• Data section
----------

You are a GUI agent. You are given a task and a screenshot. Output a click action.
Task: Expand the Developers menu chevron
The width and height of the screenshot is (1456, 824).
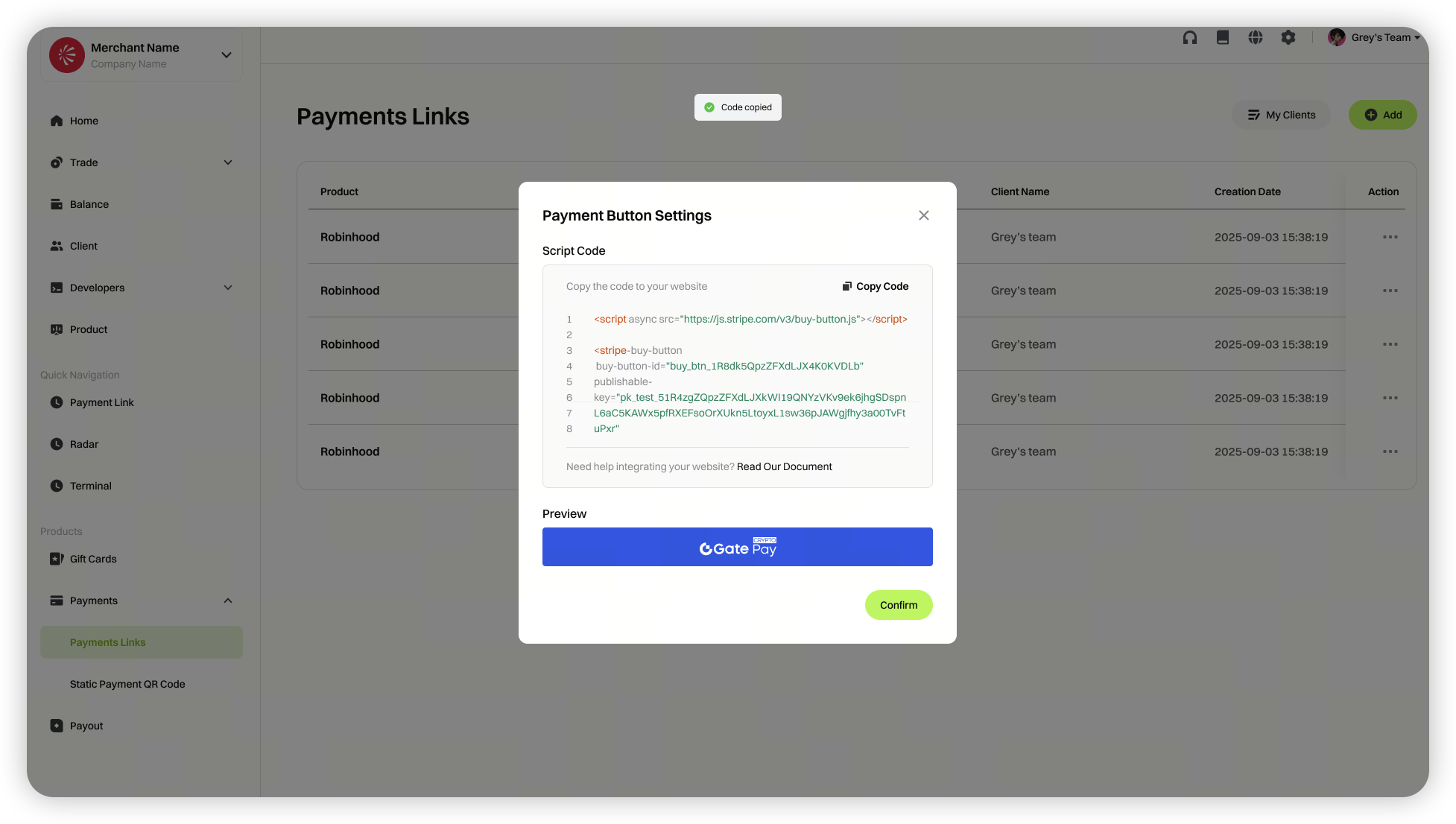click(228, 288)
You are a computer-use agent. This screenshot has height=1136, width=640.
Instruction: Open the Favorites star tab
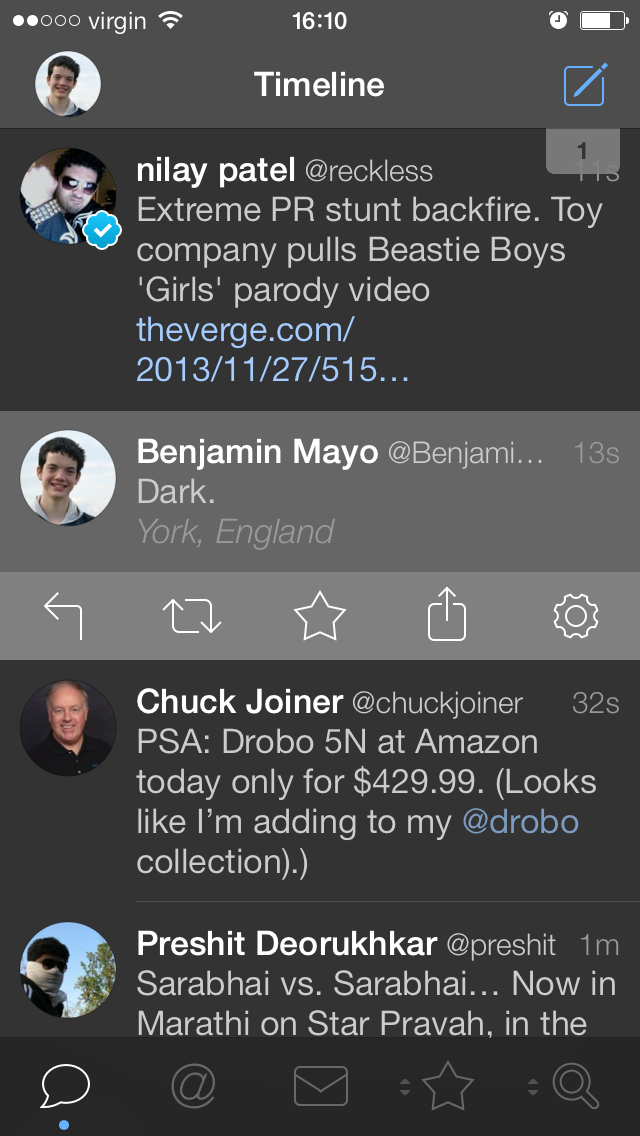pos(447,1086)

----------

Going line by line through the data, tally each one that includes the string "agent", and answer with the tally only.

2